[Start of section]

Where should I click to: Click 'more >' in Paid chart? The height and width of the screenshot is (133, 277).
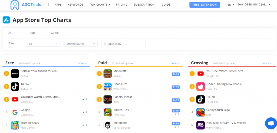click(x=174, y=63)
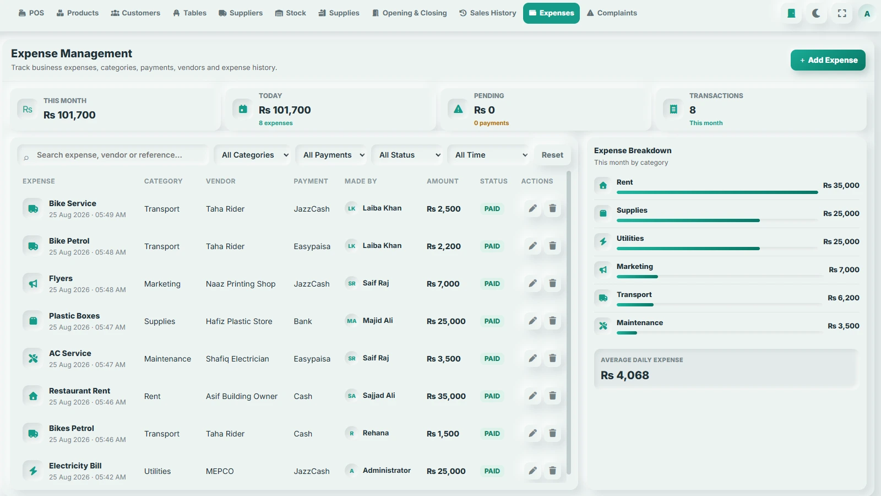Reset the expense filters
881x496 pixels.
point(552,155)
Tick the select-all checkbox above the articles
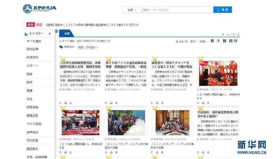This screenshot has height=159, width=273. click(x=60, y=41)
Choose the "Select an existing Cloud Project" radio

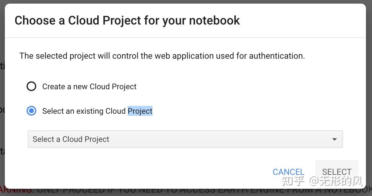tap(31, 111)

[End of section]

◆ Problem
Set down exactly and only the lines from the line that contains "Tick the select-all" through the last line of the entries above, with both of those lines included and the pictures left out.

◆ Written reply
Tick the select-all checkbox above the articles
This screenshot has height=159, width=273. click(x=60, y=41)
Choose the "Select an existing Cloud Project" radio

tap(31, 111)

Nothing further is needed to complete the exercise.